DES MOINES, Iowa — Citing “significant business growth,”convenience-store chain Kum & Go LC is expanding the size and scope of its new downtown Des Moines, Iowa, headquarters, and state incentives will more than double, reported The Des Moines Register.
The Iowa Economic Development Authority Board approved $18.59 million in economic incentives for Krause Holdings Inc., Kum & Go’s parent company, which plans to relocate its West Des Moines headquarters to a new, 160,000-square-foot, five-story office building across from the Pappajohn Sculpture Park on the Western edge of the city.
By approving the measure, the board rescinded a $9 million incentive package it had given Kum & Go last June, the report said.

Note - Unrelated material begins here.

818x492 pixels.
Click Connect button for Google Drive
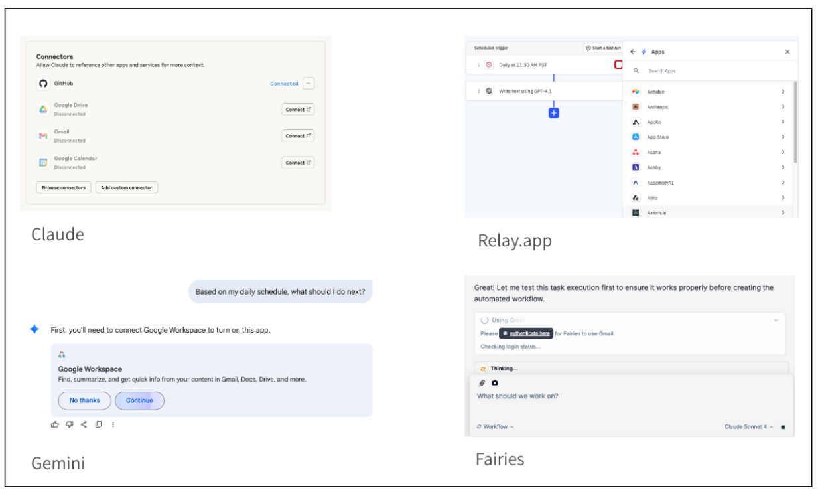click(x=298, y=110)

The chain now expects the new headquarters to cost $151 million, up from a previous estimate of $92 million.
Kum & Go spokesperson Kristie Bell said the company made the original estimates before it had selected an architect.

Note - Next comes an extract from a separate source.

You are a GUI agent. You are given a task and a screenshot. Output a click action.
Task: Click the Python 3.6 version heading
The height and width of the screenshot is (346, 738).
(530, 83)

The company said it is expanding “significant business growth”
“Through the design process, the building’s size and scope increased to accommodate future needs because the building’s design would make it difficult to add on later,” she told the newspaper. “We also added underground parking, which increases project costs.”
The state’s updated incentive package includes $14.3 million in investment tax credits and $4.29 million in sales, service and use tax refunds. In return, Kum & Go must create 90 new jobs that pay a minimum of $25.52 per hour. The company is also seeking $20 million in tax-increment financing from the city of Des Moines.
“The project is definitely a cornerstone in the Western edge of downtown Des Moines,” Economic Development Board member Larry Den Herder said, according to the paper. “The area is very excited about this project.”
West Des Moines, Iowa-based Kum & Go has more than 4,700 employees and more than 430 stores in 11 states: Iowa, Arkansas, Colorado, Minnesota, Missouri, Montana, Nebraska, North Dakota, Oklahoma, South Dakota and Wyoming.